Model Converter Gui

Graphical User Interface

This section provides step-by-step information on generating, optimizing and validating the code for Infineon targets PSOC™ 6, PSOC™ Edge M55+U55, PSOC™ Edge M33+NNLite using the Graphical User Interface (GUI).

Code Generation Workflow

This is the workflow for generating code using DEEPCRAFT™ Model Converter:

Generate Code: Convert your model (.h5, .tflite, or .pt2) into (.c) and (.h) files which you can deploy onto the Infineon board.
Optimize the Model: Use calibration data to apply quantization.
Validate the Model: Test the quantized or non-quantized model using validation data to ensure accuracy.

Launch Graphical User Interface

After you download and install the DEEPCRAFT™ Model Converter executable file, the DEEPCRAFT™ Model Converter GUI mode will launch automatically.

Pre-requisites for the PyTorch Models

When generating the code for PyTorch models, you must select one of the following options: Cloud-Based Code Generation or Container-Based Code Generation.

The selection of the Cloud-Based Code Generation and Container-Based Code Generation is required only for the PyTorch Models.

Cloud-Based Code Generation

When you select Cloud-Based Code Generation, the PyTorch model is uploaded to the Imagimob Cloud for code generation. For selecting the Cloud-Based Code Generation, follow the steps:

Click Sign In at the top right of the application to open the sign-in window.
Enter the Imagimob email and password to login.
If you do not have an account, create one here .

Container-Based Code Generation

When you select Container-Based Code Generation, the PyTorch model is not uploaded to the Imagimob Cloud and code generation runs locally using a downloaded PyTorch Converter Container.

⚠️

Before using this option, make sure you have setup the PyTorch Converter Container. You can either setup Docker or Podman Container as per your requirement. Refer to Setup Docker or Podman Container for the detailed steps.

For selecting the Container-Based Code Generation, follow the steps:

Go to Tools> Options> PyTorch and enable the Use Local Container checkbox to connect to a locally deployed PyTorch Converter Container.
In Local Container Settings> Endpoint URL enter the url of the PyTorch Converter Container and click Save.
Click Test Connection to verify connectivity between the Model Converter and the PyTorch Converter Container.

Configure the Project File

Lets configure the parameters in the template and save the template as Bring Your Own Model project file (.byom) to generate, optimize, and validate the model.

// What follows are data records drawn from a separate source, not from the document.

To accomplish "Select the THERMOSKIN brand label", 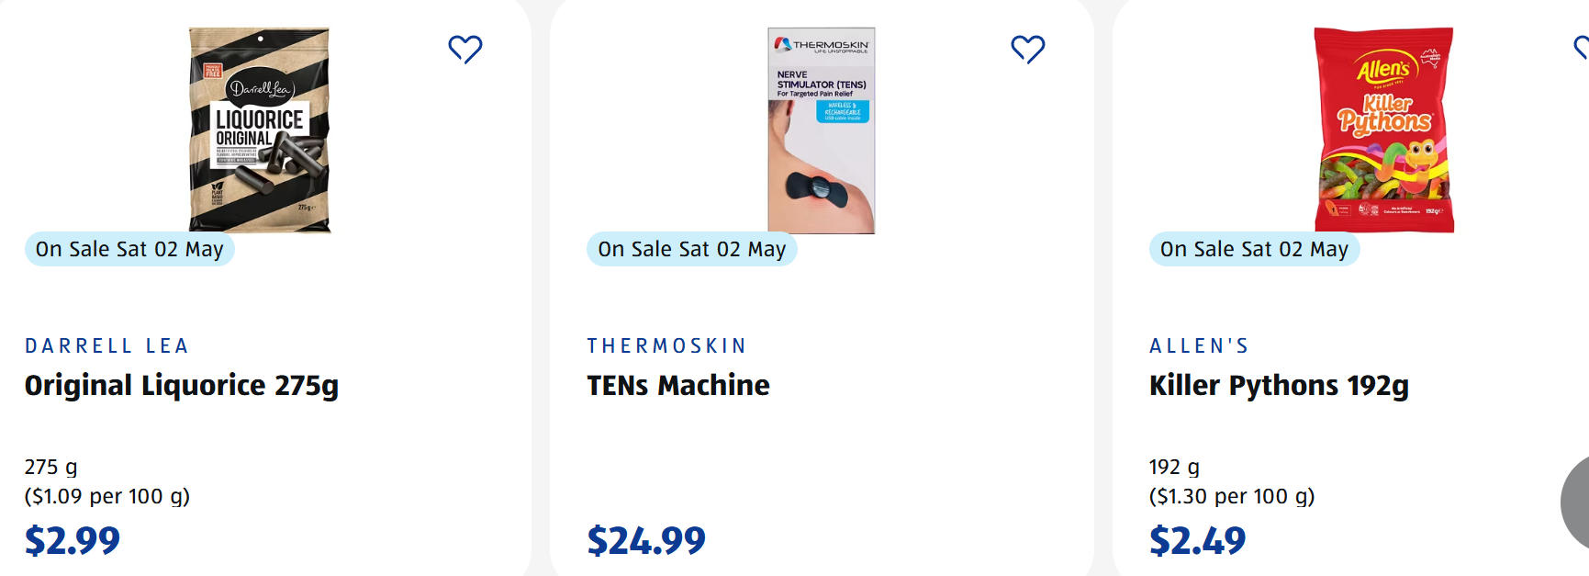I will click(x=666, y=346).
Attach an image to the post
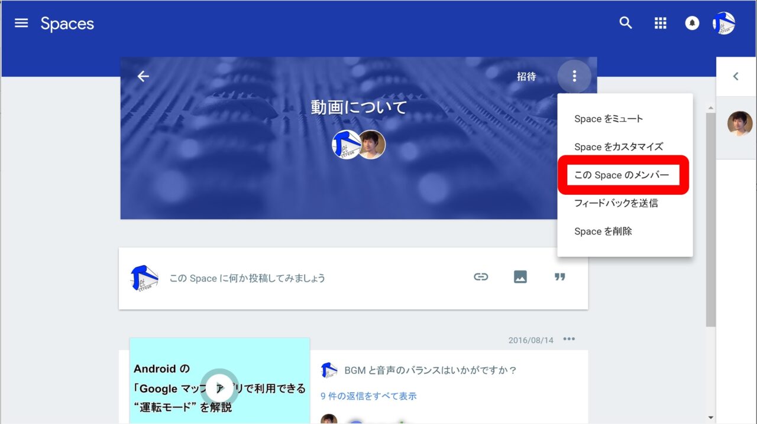 click(520, 277)
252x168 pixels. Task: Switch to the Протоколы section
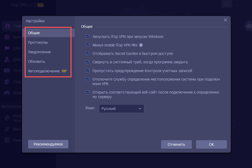(x=38, y=42)
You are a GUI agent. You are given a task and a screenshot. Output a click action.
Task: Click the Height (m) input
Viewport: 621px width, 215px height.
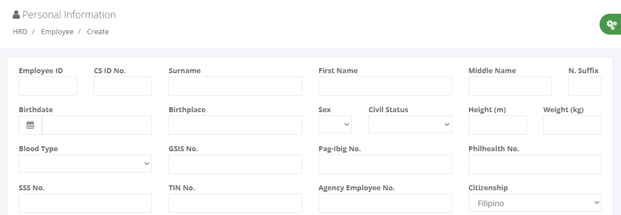pyautogui.click(x=498, y=125)
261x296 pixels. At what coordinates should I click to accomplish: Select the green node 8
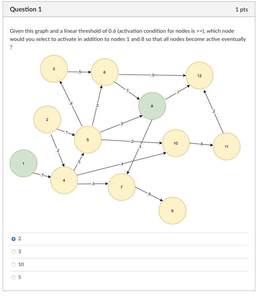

You can reuse this project file to generate the code later. To know more, refer to Working with project files.

This video provides a concise, visual introduction to the workflow described in this documentation.

General

To generate code for the model, configure the following:

Target Device: Select the required Infineon board or core type from the following options - PSOC 6, PSOC Edge M33 with NNLite, PSOC Edge M55 with U55.
Input Model: Click the three horizontal dots to browse and select the model file for which you want to generate the code. You can choose from TensorFlow Keras (.h5), TensorFlow Lite (.tflite), or PyTorch (.pt2) model formats.
Output Directory: Click the three horizontal dots to browse and select the directory where you want to save the generated code. By default, the application selects Codegen as the default folder for saving the generated code.
Input Model Shape: The input shape of the model is displayed automatically for TensorFlow Keras (.h5) and TensorFlow Lite (.tflite) models, as this parameter is auto-populated. For PyTorch (.pt2) models, enter the input shape of the model manually.
Override Arena Size: By default, this parameter is set to 0 to enable automatic calculation of the arena size. However, if the model fails to initialize on the embedded device and crashes during initialization (IMAI_int()), modify the arena size value. Increase in increments of 4096 bytes from the default calculated size. When you find a working value, decrease in steps of 1024 bytes or less to determine the minimum stable size that does not crash. The calculated arena size can be found in the code_generation_report.md under the Scratch memory column in the Memory Usage section. Refer to Insufficient model arena memory during deployment for detailed information.
Output API Prefix: Enter the prefix to be added at the beginning of the generated API functions.
Output File Name : Enter the name of the output file.
API Input/ Output Data Auto Quantization : Enable the checkbox to automatically quantize the input data and de-quantize the output data to Float32 format. If your real world input data is not in float32 format, do not enable this checkbox.
Skip Cleanup: Enable the checkbox if you do not want the application to delete certain temporary files created during code generation. If necessary, you can delete these files manually at a later time. When this checkbox is disabled, the application will automatically delete the temporary files.

ℹ️

After setting the parameters, you have two options: optimize the model or proceed without optimization, depending on your requirements. If you select not to optimize, you can directly generate the code. However, if you prefer to optimize and validate the model, follow the steps to set the optimization and validation parameters before generating the code.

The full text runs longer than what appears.